In the case of canned tuna, McDonald says it’s best to read labels for descriptions such as “pole-caught” (fishing one tuna at a time) and “troll-caught” (fished by a slow-moving boat dragging lure lines). “Anything else is less sustainable,” she says. “These fisheries have better control of what they’re catching. There’s also a higher survival rate for the bycatch that they throw back.”
The nonprofit activist group Greenpeace has worked for many years to bring to light the environmental and human rights issues associated with tuna fisheries, including dolphin mortalities, endangered sea turtle and shark bycatch, debt bondage, human trafficking, and forced labor. Taking these factors into account, Greenpeace evaluated the sourcing policies and practices of 20 canned tuna brands and published them in a Tuna Shopping Guide.
StarKist, Chicken of the Sea, and Bumble Bee were among the lowest ranked brands featured in the guide. The four top-rated tuna companies were Wild Planet and American Tuna, which tied for first place, followed by Whole Foods and Ocean Naturals. Selling only pole-caught fish, American Tuna supports local and small-scale fishing and production in the U.S. Wild Planet procures pole- and troll-caught tuna from sustainable fisheries in the U.S., Japan, New Zealand, Spain, Portugal, and the archipelago of Cape Verde off Africa’s northwestern coast.
Shoppers pay a premium—up to six dollars a can—for eco-friendly tuna brands. Wild Planet founder Bill Carvalho says the higher cost is unavoidable because there’s more labor involved with sustainable fishing. “You can’t do this for 59 cents a can,” he says. “Cheap tuna comes at an astronomically high environmental price. They’re dumping endangered species overboard.”
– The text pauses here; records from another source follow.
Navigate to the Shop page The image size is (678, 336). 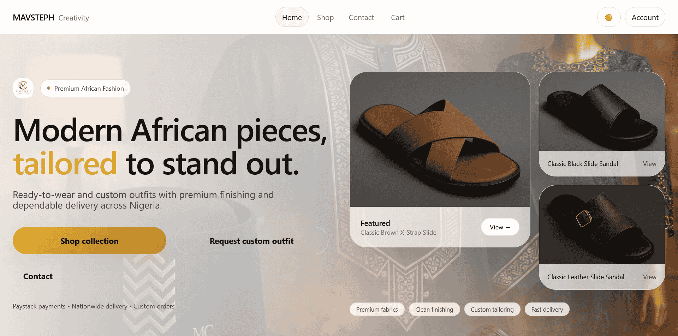pyautogui.click(x=325, y=17)
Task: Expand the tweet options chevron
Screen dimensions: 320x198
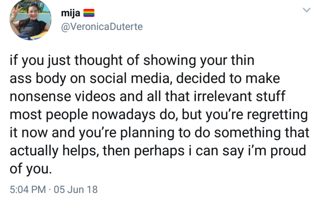Action: 306,10
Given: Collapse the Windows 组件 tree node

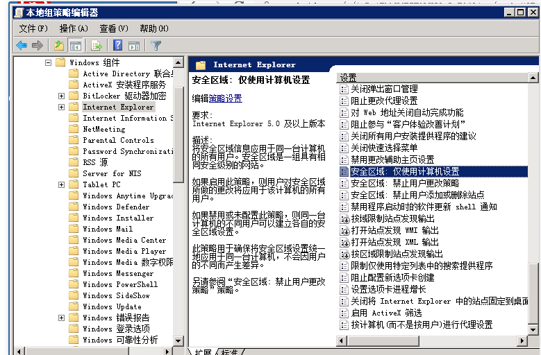Looking at the screenshot, I should (49, 62).

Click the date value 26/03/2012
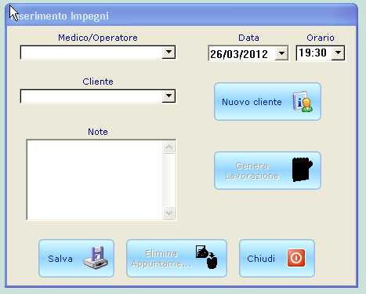239,54
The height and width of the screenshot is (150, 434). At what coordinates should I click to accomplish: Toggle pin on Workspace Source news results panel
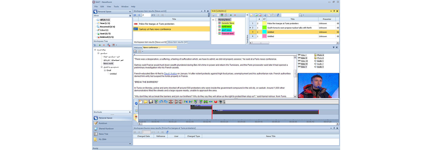[x=334, y=128]
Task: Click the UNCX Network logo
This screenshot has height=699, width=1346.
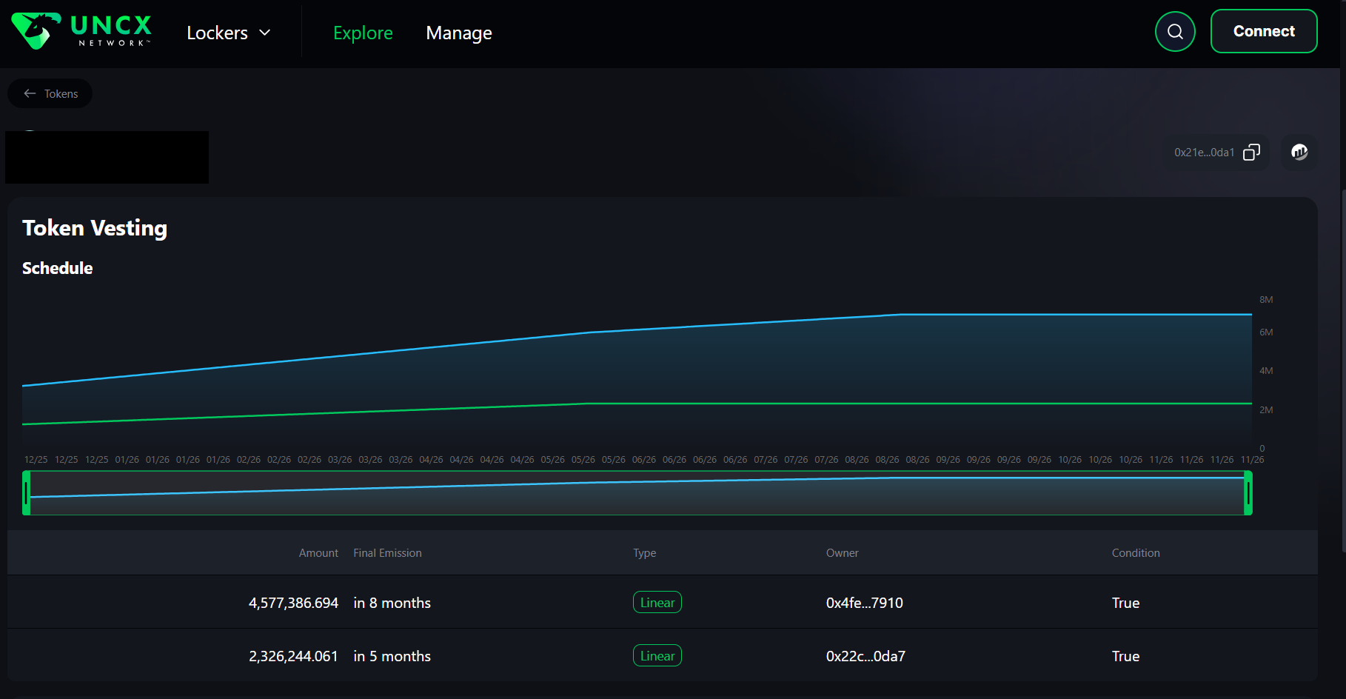Action: click(81, 32)
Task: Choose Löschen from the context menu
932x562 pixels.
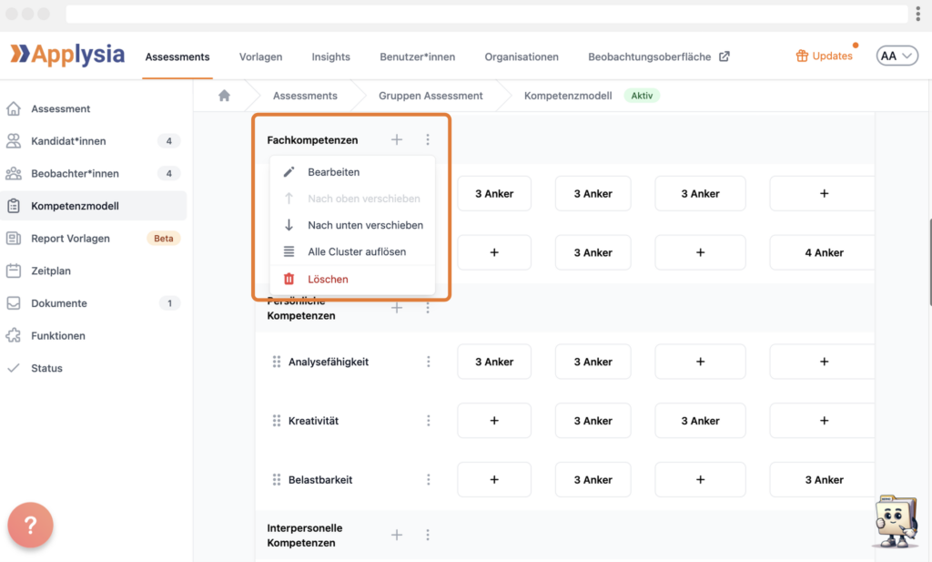Action: (x=328, y=280)
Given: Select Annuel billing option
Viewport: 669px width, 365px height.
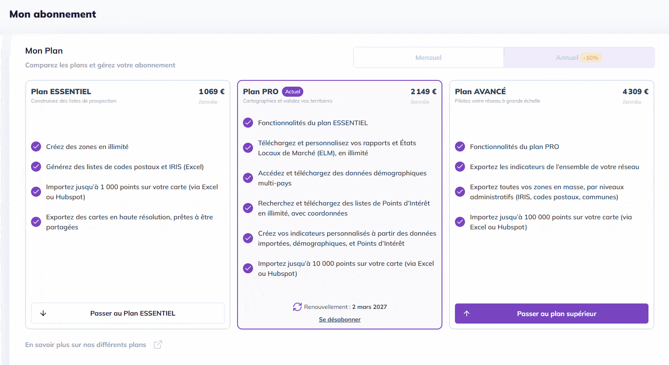Looking at the screenshot, I should click(567, 57).
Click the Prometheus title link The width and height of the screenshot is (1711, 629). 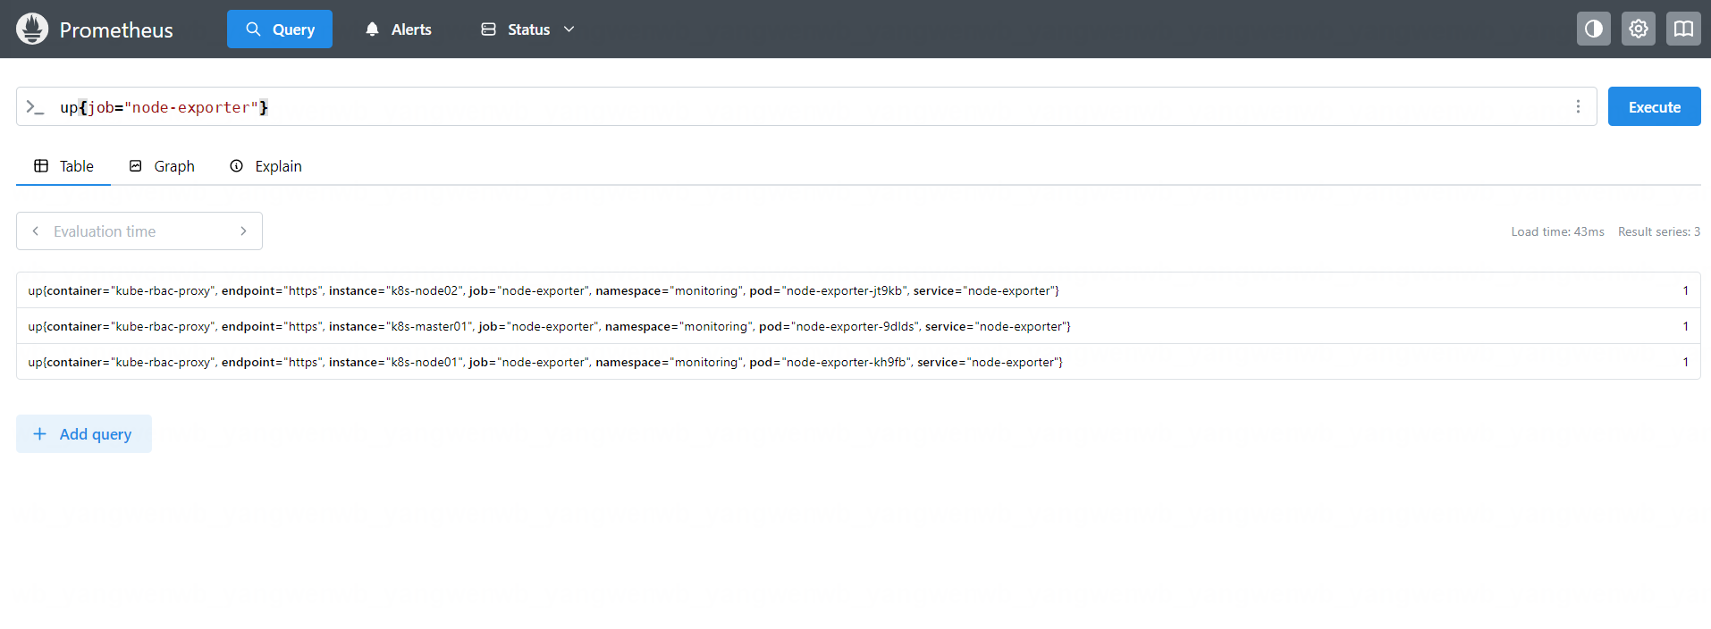116,30
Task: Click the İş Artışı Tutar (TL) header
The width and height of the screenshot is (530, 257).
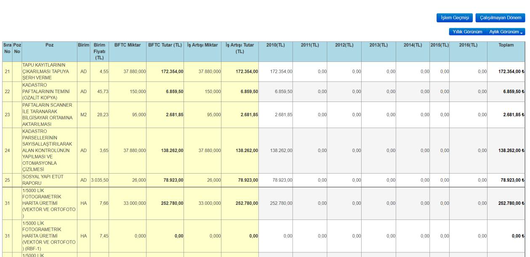Action: pos(240,48)
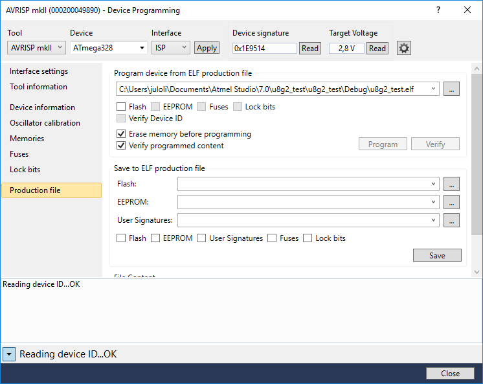Browse for ELF production file
The width and height of the screenshot is (483, 384).
click(452, 89)
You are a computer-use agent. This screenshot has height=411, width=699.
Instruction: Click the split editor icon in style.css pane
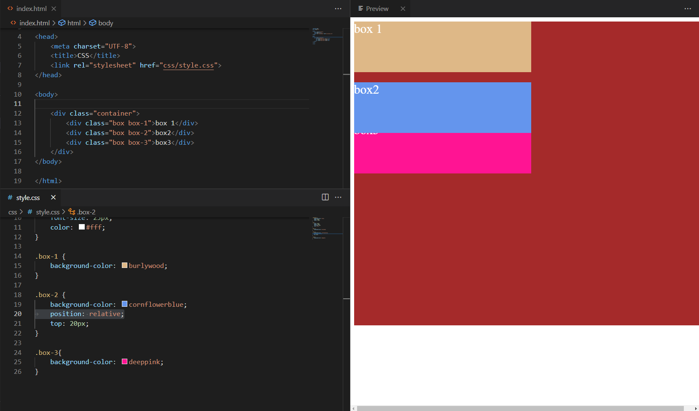pos(325,197)
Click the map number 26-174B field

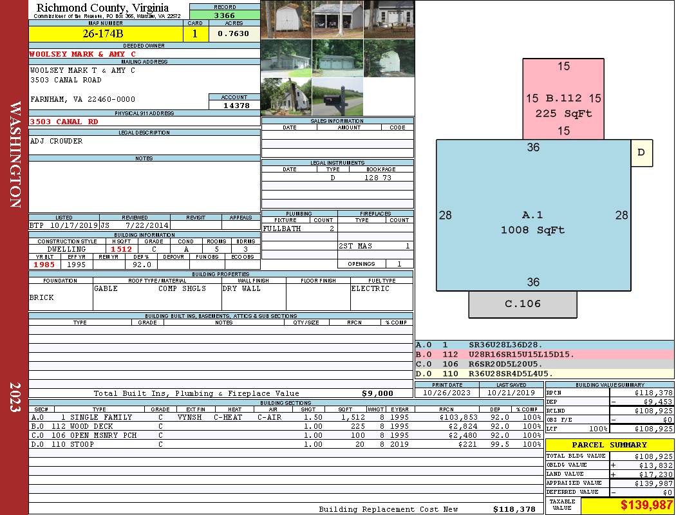pyautogui.click(x=106, y=33)
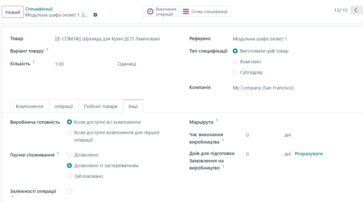Screen dimensions: 363x202
Task: Click the hamburger icon for Огляд специфікації
Action: [186, 11]
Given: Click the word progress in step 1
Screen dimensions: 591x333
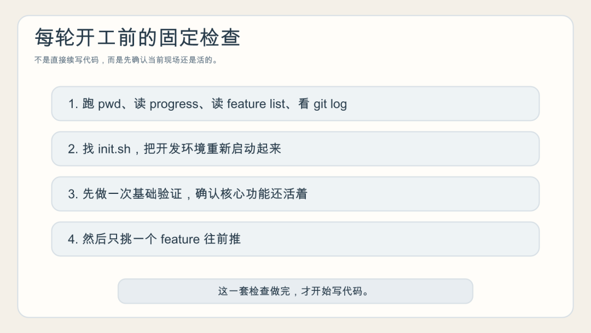Looking at the screenshot, I should tap(174, 105).
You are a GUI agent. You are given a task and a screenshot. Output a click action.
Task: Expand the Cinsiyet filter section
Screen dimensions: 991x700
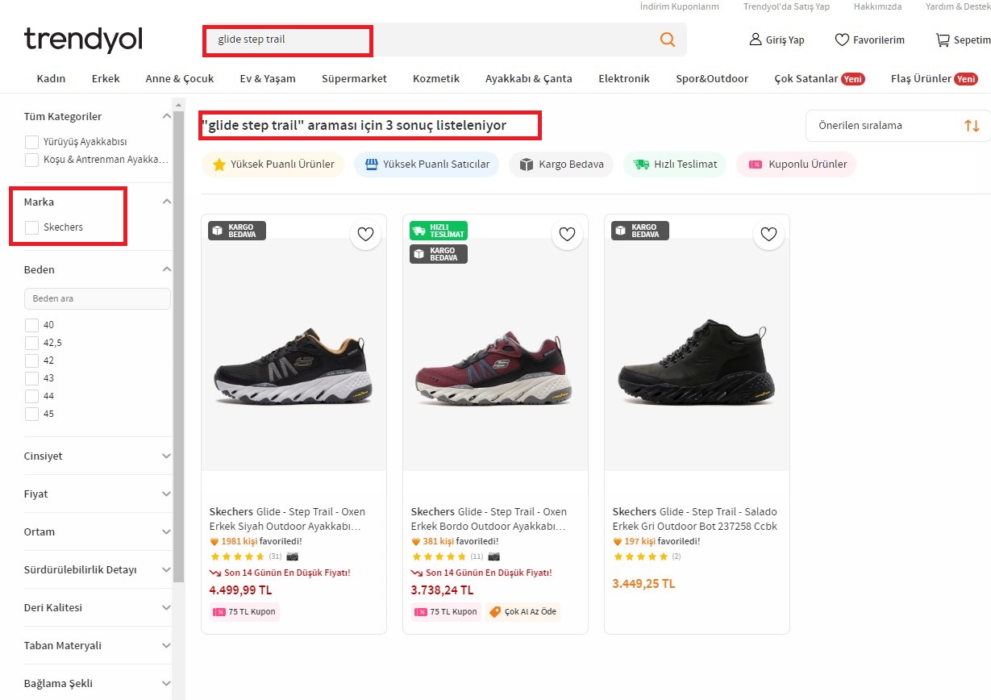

Safina says he tends to avoid eating tuna—with two exceptions. The first is if he catches it himself. “These fish are the most superb animals. When you kill one and turn it into food, it’s precious,” he says. “If you handle it well and use it as sashimi or put it on the grill and cook it just right, it’s just phenomenal.” Second, if it’s pole-caught. “I have a philosophy that it’s good to support the good actors,” he says. “Even if the good actors are within a bad fishery.”
Many consumers are now left with the question of what to do with all the tuna that they stockpiled—Google searches for canned tuna recipes have soared by 300 percent. Writer Jennie Dusheck has no plans to cook tuna lasagna, fish cakes, or noodle casserole. She’s enjoying her “indulgence” with lettuce, red pepper, celery, and lime juice on some good sourdough bread.